From temperature field to non-equilibrium thermodynamics
In Chapter 1 ‘Temperature and Thermal Equation of State‘ we discussed the generalization of the concept of temperature to the case of a temperature field. Similarly, in continuum mechanics, a pressure field and a concentration field are introduced to describe the states of a system with gradients of intensive properties. In classical thermodynamics, the entropy of such states can be calculated by generalizing the principle of local equilibrium. A system with gradients is considered to be a system consisting of an infinitely large number of infinitely small subsystems. The entropy of such a system is the integral (sum) over all subsystems.
In classical thermodynamics, this approach is rarely used, since the search for global equilibrium generally employs the variational principle, which is implicitly based on the principle of local equilibrium. Ultimately, the variational principle yields an equilibrium state with uniform intensive variables without gradients, as in the case with discontinuous systems.

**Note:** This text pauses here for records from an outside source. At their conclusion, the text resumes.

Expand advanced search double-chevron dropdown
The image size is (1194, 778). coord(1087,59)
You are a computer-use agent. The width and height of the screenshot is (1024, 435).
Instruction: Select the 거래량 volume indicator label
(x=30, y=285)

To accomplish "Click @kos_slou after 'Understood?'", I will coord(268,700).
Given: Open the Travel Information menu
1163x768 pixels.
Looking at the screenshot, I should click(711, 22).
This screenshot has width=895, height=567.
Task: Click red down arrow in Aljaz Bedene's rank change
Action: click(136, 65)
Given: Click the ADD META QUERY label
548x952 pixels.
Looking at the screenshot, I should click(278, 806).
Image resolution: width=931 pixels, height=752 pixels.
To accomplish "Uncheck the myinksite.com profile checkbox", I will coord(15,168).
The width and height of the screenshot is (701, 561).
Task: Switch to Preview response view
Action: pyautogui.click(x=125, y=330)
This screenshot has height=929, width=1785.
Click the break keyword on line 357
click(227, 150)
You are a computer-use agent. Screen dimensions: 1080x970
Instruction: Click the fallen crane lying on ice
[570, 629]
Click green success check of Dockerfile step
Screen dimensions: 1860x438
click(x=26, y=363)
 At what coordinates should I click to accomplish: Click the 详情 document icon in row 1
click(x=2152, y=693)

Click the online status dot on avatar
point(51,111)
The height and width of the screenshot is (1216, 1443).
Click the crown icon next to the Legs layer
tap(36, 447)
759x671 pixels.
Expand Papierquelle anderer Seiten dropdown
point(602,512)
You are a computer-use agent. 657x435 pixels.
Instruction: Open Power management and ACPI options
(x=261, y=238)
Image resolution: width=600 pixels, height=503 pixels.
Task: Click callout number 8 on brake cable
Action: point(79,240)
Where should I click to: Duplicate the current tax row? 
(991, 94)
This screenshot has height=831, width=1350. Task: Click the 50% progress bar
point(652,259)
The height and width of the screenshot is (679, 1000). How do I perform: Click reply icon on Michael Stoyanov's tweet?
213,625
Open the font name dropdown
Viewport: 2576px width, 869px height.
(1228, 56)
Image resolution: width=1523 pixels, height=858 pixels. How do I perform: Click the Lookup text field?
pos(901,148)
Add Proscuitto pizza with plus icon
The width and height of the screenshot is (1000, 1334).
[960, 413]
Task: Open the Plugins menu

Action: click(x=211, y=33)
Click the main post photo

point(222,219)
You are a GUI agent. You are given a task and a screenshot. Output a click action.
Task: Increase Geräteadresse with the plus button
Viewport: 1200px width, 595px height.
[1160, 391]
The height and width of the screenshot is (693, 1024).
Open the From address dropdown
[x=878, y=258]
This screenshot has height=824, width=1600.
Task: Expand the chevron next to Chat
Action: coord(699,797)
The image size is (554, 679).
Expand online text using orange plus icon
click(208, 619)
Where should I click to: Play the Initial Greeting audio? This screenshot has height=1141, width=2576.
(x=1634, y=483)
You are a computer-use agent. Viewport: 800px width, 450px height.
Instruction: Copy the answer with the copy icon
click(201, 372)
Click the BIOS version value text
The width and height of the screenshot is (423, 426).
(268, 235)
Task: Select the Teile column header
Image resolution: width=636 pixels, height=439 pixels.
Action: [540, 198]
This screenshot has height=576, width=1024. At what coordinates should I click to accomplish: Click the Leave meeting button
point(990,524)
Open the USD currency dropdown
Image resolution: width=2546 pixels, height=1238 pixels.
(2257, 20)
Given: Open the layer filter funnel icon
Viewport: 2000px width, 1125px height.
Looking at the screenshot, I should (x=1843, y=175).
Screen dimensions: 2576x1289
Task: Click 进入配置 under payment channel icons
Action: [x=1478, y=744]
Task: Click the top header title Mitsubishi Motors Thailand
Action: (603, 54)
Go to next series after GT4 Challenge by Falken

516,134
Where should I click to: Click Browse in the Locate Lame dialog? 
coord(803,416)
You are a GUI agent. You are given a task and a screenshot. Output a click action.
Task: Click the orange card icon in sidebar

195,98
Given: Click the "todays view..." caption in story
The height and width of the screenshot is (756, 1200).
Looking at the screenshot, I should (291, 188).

In the 19th century, parallel to the development of classical thermodynamics, equations for transport processes were developed, such as the Fourier heat equation, the Navier-Stokes equations, and the Fick diffusion equation. These equations explicitly include time and allow us to compute quantitative changes in a system with gradients without dealing with entropy. The goal of non-equilibrium thermodynamics was to unify the equations for transport processes with classical thermodynamics into a single theory — the Clausius inequality should be replaced by an entropy transport equation.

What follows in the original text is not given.